1 files changed, 200 insertions, 92 deletions
diff --git a/gcc/cobol/symbols.cc b/gcc/cobol/symbols.cc
index 2a299ce..07dc0e6 100644
--- a/gcc/cobol/symbols.cc
+++ b/gcc/cobol/symbols.cc
@@ -293,7 +293,7 @@ elementize( const cbl_field_t& field ) {
   // Dubner did the following because he didn't feel like creating yet another
   // cbl_field_t constructor that included the hardcoded encoding for the
   // global special registers.
-  sym.elem.field.codeset.encoding = iconv_CP1252_e;
+  sym.elem.field.codeset.set();
   return sym;
 }
 
@@ -511,6 +511,9 @@ symbol_elem_cmp( const void *K, const void *E )
   case SymSpecial:
     return special_pair_cmp(k->elem.special, e->elem.special)? 0 : 1;
     break;
+  case SymLocale:
+    return strcasecmp(k->elem.locale.name, e->elem.locale.name);
+    break;
   case SymAlphabet:
     return strcasecmp(k->elem.alphabet.name, e->elem.alphabet.name);
     break;
@@ -677,6 +680,22 @@ symbol_special( size_t program, const char name[] )
 }
 
 struct symbol_elem_t *
+symbol_locale( size_t program, const char name[] )
+{
+  cbl_locale_t locale(name);
+  assert(strlen(name) < sizeof locale.name);
+  strcpy(locale.name, name);
+
+  struct symbol_elem_t key(SymLocale, program), *e;
+  key.elem.locale = locale;
+
+  e = static_cast<struct symbol_elem_t *>(lfind( &key, symbols.elems,
+                                                 &symbols.nelem, sizeof(key),
+                                                 symbol_elem_cmp ) );
+  return e;
+}
+
+struct symbol_elem_t *
 symbol_alphabet( size_t program, const char name[] )
 {
   cbl_alphabet_t alphabet(YYLTYPE(), custom_encoding_e); // cppcheck-suppress syntaxError
@@ -1510,11 +1529,11 @@ field_str( const cbl_field_t *field ) {
         {
         // Apparently we need to trace back the meaning of data.literal for
         // field::type == FldNumericDisplay
-        enc_from = DEFAULT_CHARMAP_SOURCE;
+        enc_from = DEFAULT_SOURCE_ENCODING;
         }
 
       init = __gg__iconverter(enc_from,
-                              DEFAULT_CHARMAP_SOURCE,
+                              DEFAULT_SOURCE_ENCODING,
                               false_data,
                               field->data.capacity,
                               &charsout);
@@ -1522,12 +1541,12 @@ field_str( const cbl_field_t *field ) {
       auto eoinit = init + strlen(init);
       char *s = xasprintf("'%s'", init);
 
-      // No NUL within the initial data. 

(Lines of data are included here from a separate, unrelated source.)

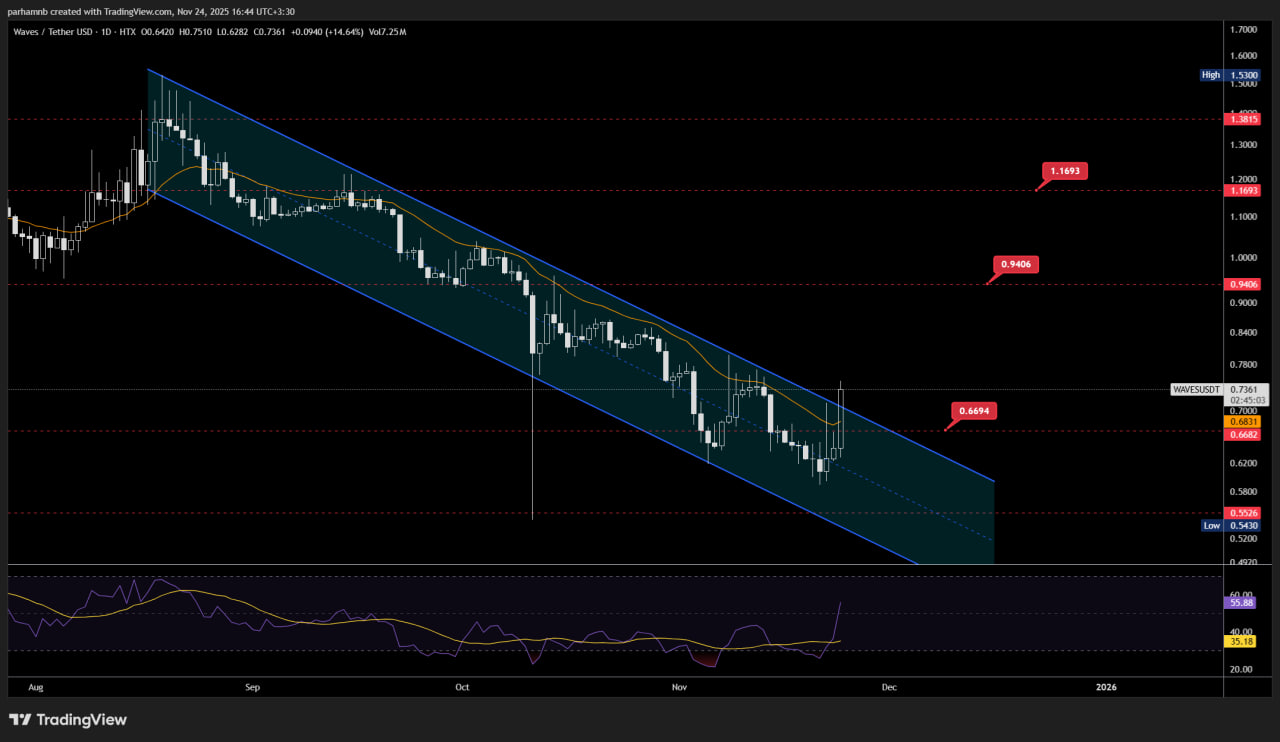Click the 0.6682 red price axis label
Screen dimensions: 1280x742
tap(1242, 435)
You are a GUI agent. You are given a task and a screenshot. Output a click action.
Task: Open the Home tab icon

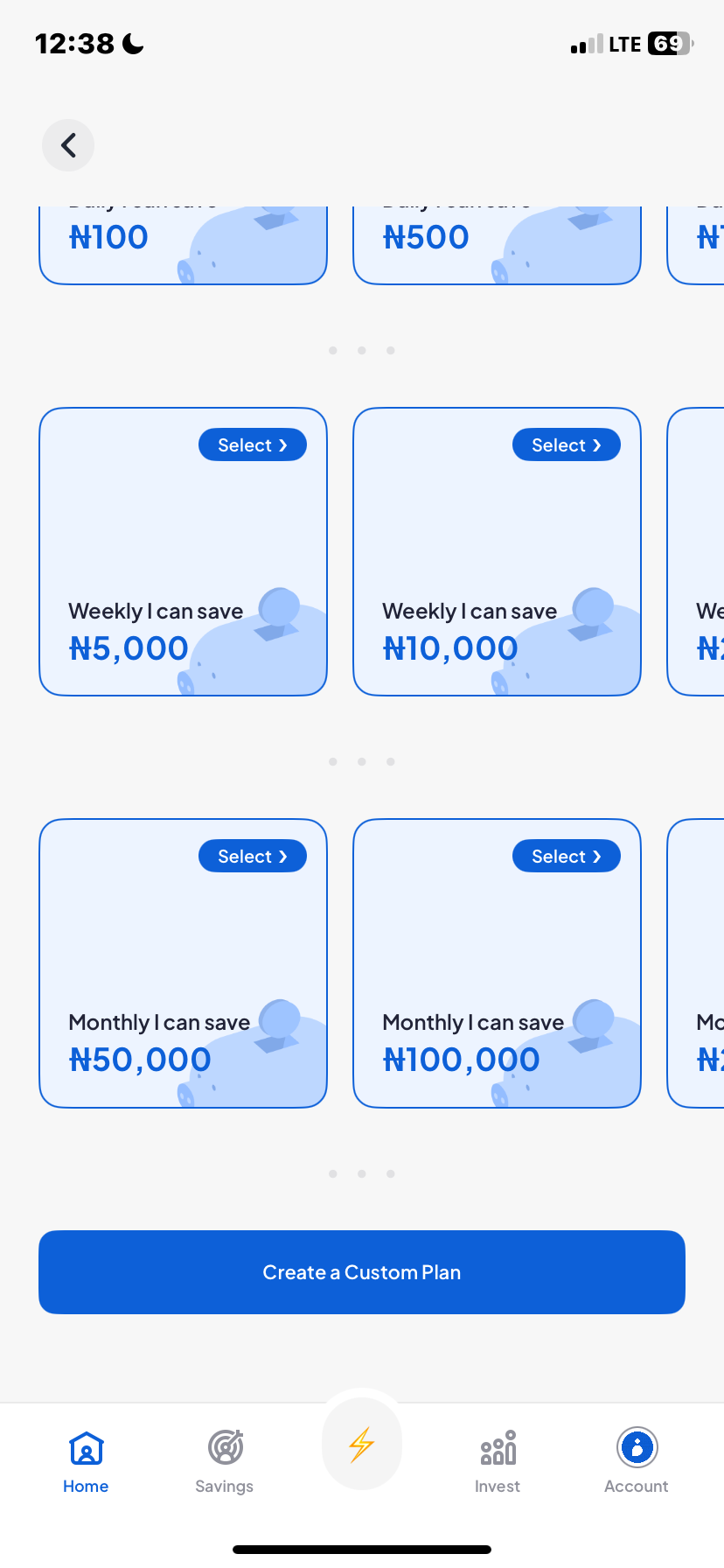pos(87,1448)
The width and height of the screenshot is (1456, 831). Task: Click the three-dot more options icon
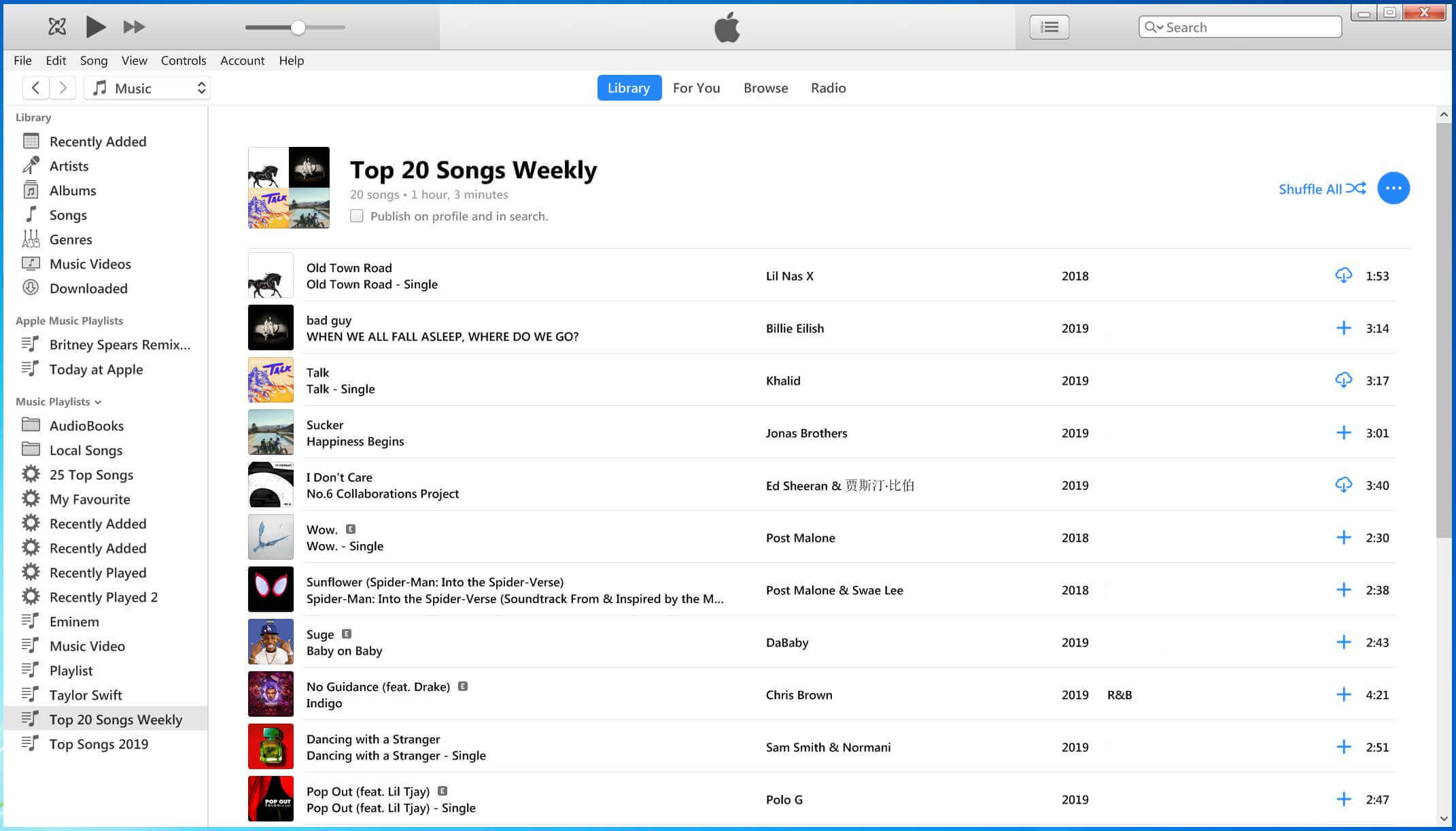[x=1394, y=188]
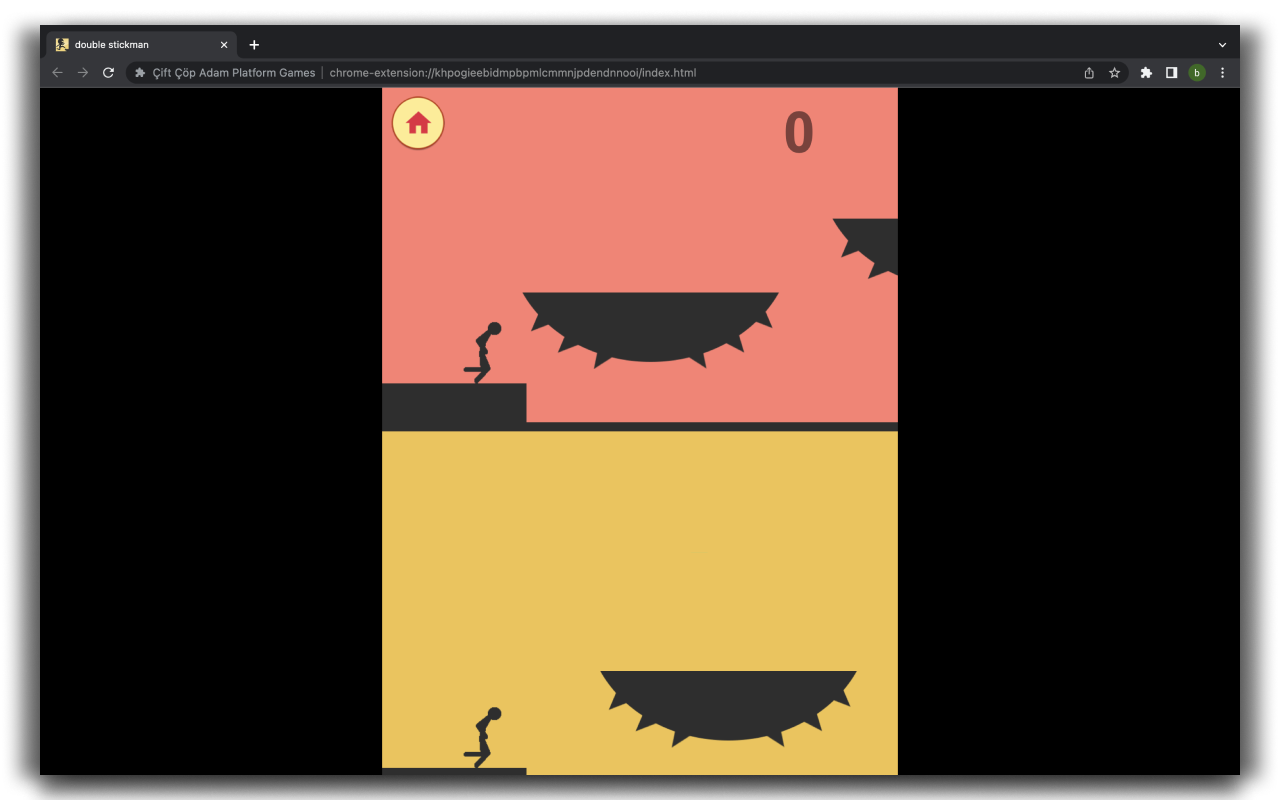Close the double stickman tab
The image size is (1280, 800).
click(x=224, y=45)
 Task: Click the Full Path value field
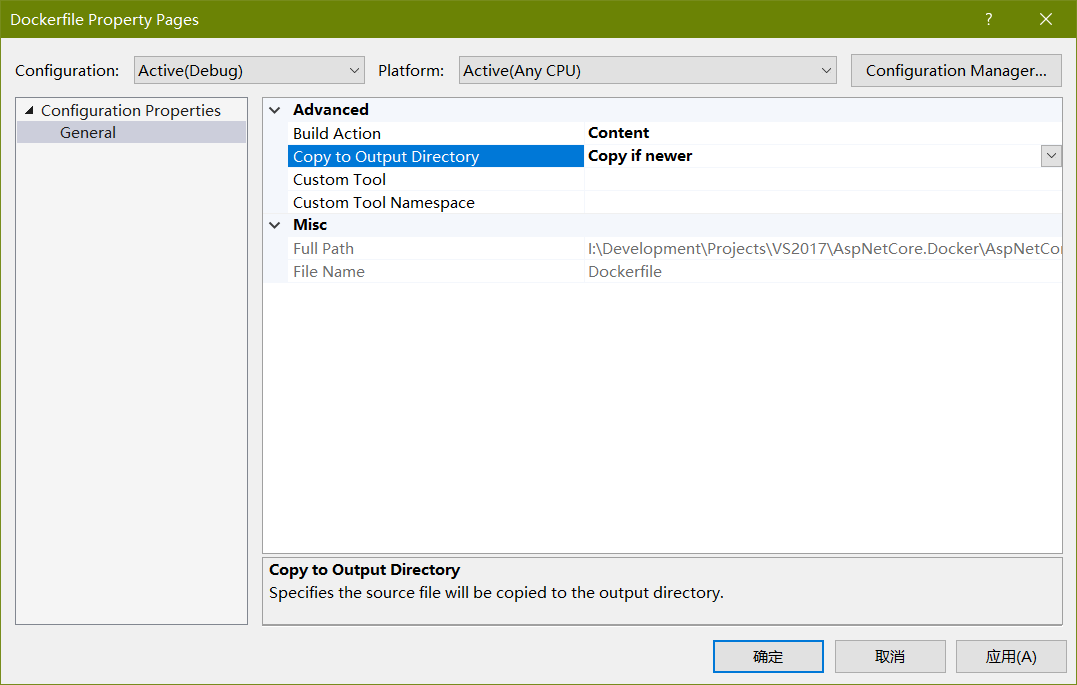(x=820, y=249)
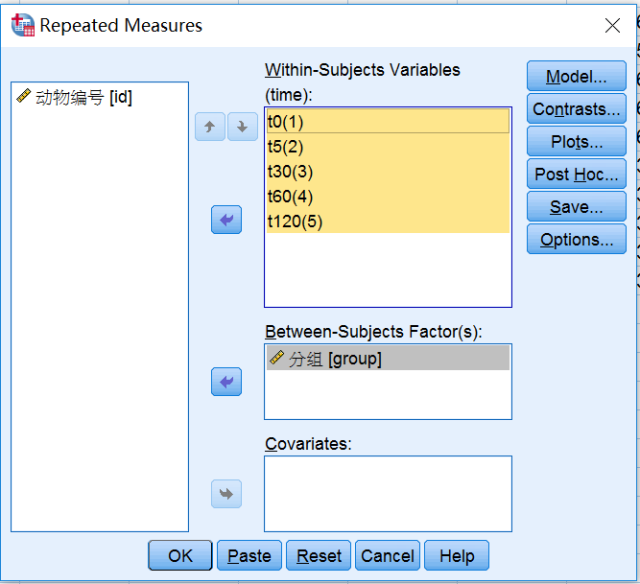Select t0(1) in within-subjects list

coord(388,121)
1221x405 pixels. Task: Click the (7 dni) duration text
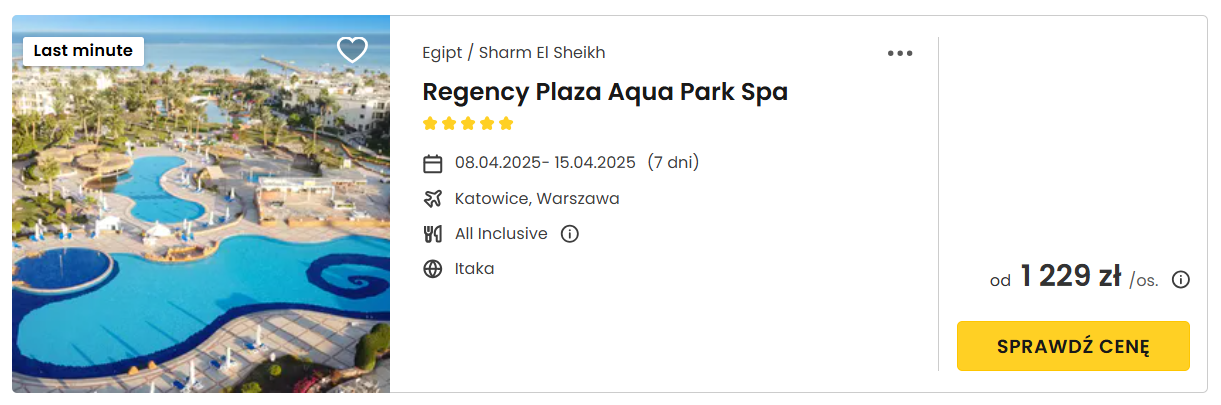pos(673,162)
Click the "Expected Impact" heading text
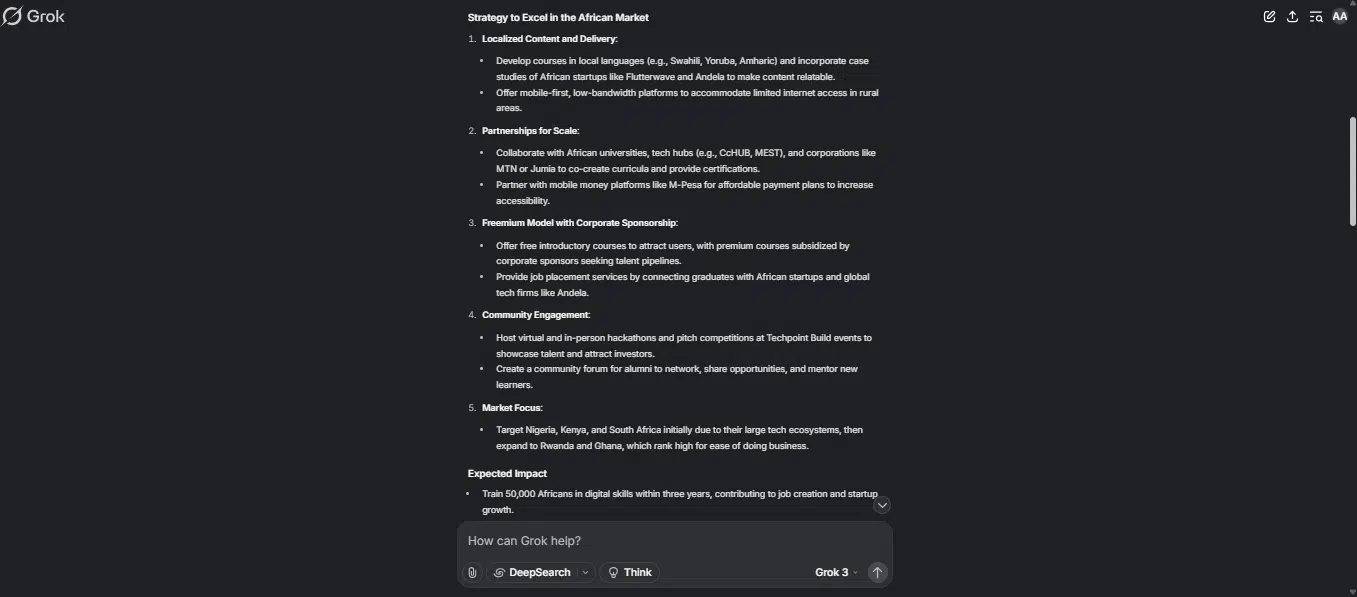The height and width of the screenshot is (597, 1357). [507, 473]
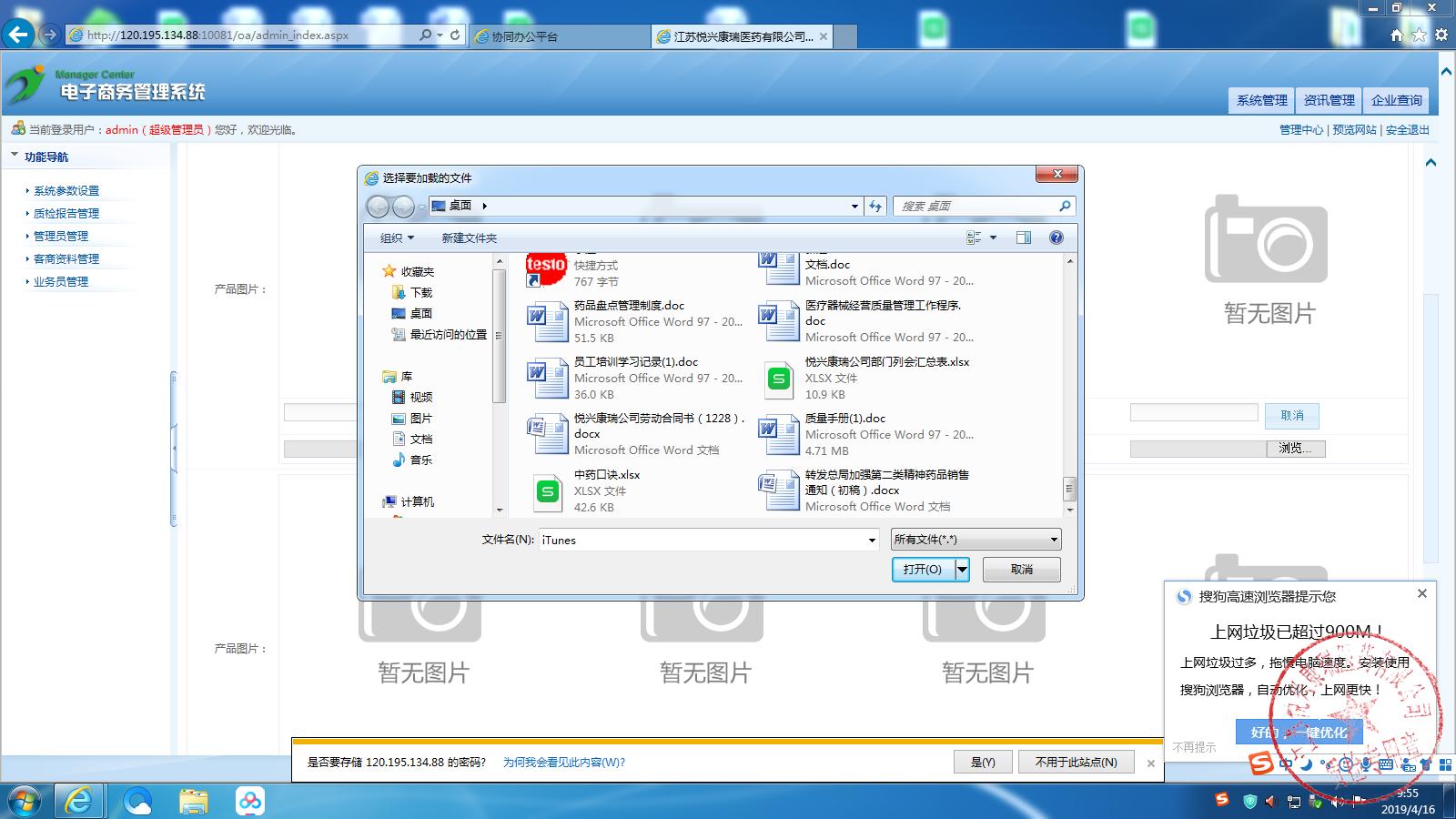Image resolution: width=1456 pixels, height=819 pixels.
Task: Toggle the preview pane icon
Action: (x=1024, y=238)
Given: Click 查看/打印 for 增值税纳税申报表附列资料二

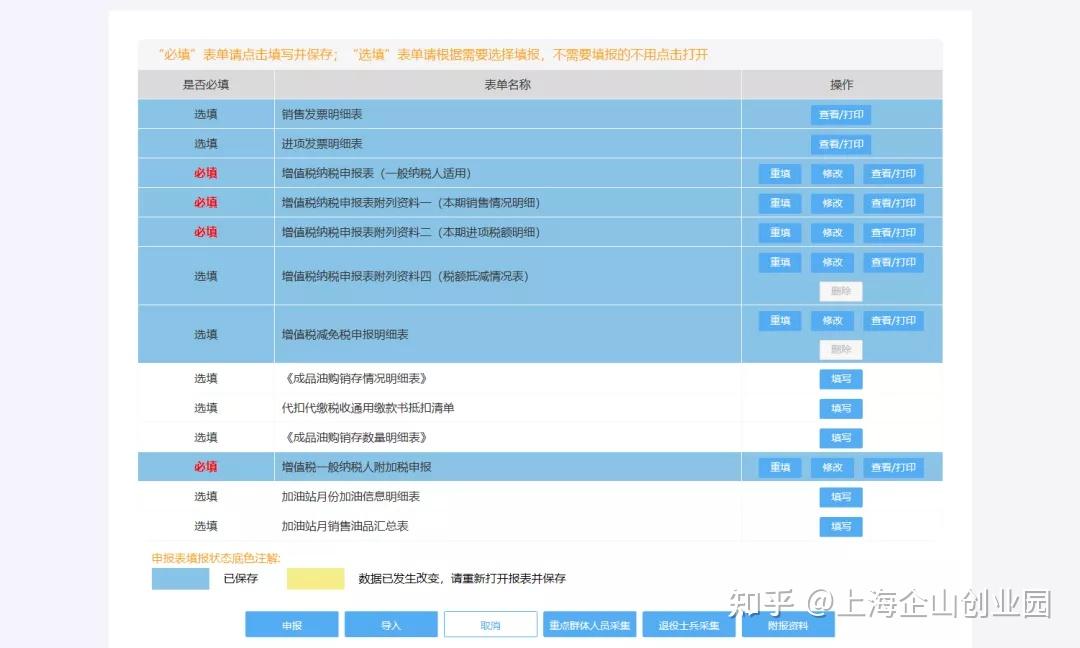Looking at the screenshot, I should (x=893, y=232).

+      // No NUL within the initial data.
       auto ok = std::none_of( init, eoinit,
                               []( char ch ) { return ch == '\0'; } );
       assert(ok);
 
-      // If any of the init are unprintable, provide a hex version. 
+      // If any of the init are unprintable, provide a hex version.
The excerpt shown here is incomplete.